In April, 2022; CTV news story reported on a euthanasia death in February 2022 of a 51-year-old woman who had multiple chemical sensitivities (MCS). According to Favaro, the woman was not terminally ill but living with a chronic condition that made her highly sensitive to chemicals and environmental allergies. I stated that this story represented the ultimate form of abandonment whereby this woman was killed not because of an “irremediable medical condition” but because she couldn't afford appropriate housing.

Soon after CTV news reported on a 31-year-old woman with MCS who was also approved to be killed by euthanasia. These reports of euthanasia for MCS created awareness that euthanasia was becoming a “treatment” for people with disabilities who were living with poverty or issues related to housing or other social conditions. The good news was that this story resulted in a GoFundMe campaign that raised money to enable this woman to afford a clean place to live.

Donna Duncan's daughters
CTV news also reported that the euthanasia death of Donna Duncan was being investigated by the Abbotsford police. Duncan (61) was diagnosed with a concussion after a car accident in February 2020. Due to Covid restrictions, Duncan was unable to access medical treatment or rehabilitation. The concussion symptoms led to other health problems as well as deep depression. Duncan was assessed, approved and then died by euthanasia even though her condition was treatable.

After these stories were published, other stories began to be featured by reporters. There have been several stories concerning people who were approved for euthanasia but were unable to access medical treatment. Some of these people with disabilities required treatment for their symptoms and found that getting approved to be killed was easier than accessing treatment

Canada had now become the most permissive jurisdiction in the world for euthanasia and the world began to wonder why Canada is euthanizing the poor.

Another powerful story was the Canadian veteran who was seeking treatment for PTSD and a Veteran’s Affairs worker told him that he should apply for “MAiD.” When this story was reported, the Ministry of Veteran’s Affairs stated that it had only happened once. Since then it has been reported that several veterans died by euthanasia and at least 6 veterans were told to apply for “MAiD.”

There was the story of a disabled man who was seeking death by euthanasia to avoid homelessness. He was unable to find a new place to live after the building he was living in was sold. This man relied on a disability benefit and he was unable to find an affordable place to live. He said that he would rather die than become homeless. Thankfully a GoFundMe campaign raised enough money to enable him to find a place to live.

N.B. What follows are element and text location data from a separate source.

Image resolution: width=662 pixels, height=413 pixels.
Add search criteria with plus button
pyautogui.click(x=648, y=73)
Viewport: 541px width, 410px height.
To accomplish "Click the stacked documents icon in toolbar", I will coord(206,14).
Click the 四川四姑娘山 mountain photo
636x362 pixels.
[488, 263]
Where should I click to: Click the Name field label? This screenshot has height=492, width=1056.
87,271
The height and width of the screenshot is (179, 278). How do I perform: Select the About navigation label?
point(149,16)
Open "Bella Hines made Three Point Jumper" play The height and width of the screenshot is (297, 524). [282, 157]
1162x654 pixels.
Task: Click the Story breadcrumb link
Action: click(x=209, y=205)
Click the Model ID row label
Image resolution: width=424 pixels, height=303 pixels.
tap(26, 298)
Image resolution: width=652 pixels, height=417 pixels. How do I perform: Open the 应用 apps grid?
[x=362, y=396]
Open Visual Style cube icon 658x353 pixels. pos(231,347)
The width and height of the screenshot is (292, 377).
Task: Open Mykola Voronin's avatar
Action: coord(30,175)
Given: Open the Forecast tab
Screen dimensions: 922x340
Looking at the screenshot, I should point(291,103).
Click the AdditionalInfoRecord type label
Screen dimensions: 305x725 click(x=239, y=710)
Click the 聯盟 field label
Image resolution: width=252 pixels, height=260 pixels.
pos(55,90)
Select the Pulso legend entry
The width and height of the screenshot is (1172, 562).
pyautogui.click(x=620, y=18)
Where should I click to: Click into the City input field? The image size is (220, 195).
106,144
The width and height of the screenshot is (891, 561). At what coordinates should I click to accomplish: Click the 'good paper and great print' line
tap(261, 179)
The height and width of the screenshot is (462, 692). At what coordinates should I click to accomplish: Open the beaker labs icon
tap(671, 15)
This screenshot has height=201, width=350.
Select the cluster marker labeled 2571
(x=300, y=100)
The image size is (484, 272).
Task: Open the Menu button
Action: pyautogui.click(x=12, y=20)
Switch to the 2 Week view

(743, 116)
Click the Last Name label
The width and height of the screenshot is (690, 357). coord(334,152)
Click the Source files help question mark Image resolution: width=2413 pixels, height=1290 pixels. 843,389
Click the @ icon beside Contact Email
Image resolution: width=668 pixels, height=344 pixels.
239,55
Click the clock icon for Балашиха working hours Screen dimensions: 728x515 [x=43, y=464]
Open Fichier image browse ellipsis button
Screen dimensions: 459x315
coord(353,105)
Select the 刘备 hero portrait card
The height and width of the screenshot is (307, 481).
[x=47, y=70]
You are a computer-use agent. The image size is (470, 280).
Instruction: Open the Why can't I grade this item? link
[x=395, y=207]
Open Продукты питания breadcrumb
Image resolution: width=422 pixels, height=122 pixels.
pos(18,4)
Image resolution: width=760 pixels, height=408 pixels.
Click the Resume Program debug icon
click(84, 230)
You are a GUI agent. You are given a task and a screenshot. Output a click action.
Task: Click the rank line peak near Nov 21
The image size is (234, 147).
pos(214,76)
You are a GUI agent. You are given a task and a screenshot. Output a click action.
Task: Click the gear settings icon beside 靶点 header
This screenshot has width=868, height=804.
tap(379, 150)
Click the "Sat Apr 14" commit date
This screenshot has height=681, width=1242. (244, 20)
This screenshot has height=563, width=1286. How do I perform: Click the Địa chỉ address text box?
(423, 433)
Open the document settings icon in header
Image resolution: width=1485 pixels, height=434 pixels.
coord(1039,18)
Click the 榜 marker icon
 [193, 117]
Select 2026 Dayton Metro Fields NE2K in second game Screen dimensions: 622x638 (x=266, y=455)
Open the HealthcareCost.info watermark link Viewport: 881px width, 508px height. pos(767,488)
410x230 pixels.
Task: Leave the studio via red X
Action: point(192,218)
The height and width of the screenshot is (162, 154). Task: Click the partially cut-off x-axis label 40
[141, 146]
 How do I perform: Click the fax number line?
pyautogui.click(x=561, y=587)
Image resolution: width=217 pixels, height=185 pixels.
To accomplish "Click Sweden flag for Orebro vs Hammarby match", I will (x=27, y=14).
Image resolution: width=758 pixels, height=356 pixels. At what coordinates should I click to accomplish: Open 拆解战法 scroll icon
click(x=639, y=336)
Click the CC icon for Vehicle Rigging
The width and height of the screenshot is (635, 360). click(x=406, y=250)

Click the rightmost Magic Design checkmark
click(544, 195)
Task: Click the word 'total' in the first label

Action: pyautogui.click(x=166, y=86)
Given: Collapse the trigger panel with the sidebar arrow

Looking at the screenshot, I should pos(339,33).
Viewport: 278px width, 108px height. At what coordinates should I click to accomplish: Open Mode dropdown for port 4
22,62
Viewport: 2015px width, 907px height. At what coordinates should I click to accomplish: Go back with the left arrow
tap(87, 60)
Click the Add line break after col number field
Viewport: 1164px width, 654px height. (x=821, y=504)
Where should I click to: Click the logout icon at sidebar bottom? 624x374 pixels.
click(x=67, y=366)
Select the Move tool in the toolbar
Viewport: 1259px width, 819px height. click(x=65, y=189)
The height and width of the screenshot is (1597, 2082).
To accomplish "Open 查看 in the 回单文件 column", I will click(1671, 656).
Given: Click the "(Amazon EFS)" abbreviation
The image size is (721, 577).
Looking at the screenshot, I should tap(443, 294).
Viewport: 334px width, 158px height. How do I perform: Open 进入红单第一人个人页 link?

Alan Nichols with his brother

A woman with disabilities died by euthanasia based on inadequate home care, a 23-year-old with diabetes was approved for euthanasia, and the story of Alan Nichols keeps coming back as his family wonders why they killed their brother.

To make matters worse, the Quebec College of Physicians are now urging the federal government to legalize euthanasia for newborns, otherwise known as infanticide.

In a few short years Canada went from legalizing euthanasia for terminal illness, then extending it to people with chronic conditions and disabilities and Canada is now considering euthanasia from "mature minors," newborns, people with dementia and more.

There is only one clear line in the sand, that being, is it acceptable for one group of people to kill other people. By legalizing euthanasia, Canadian doctors and nurse practitioners gained the right in law to kill their patients. Once Canada decided that it was acceptable to kill, the only remaining questions are who can be killed and for what reasons.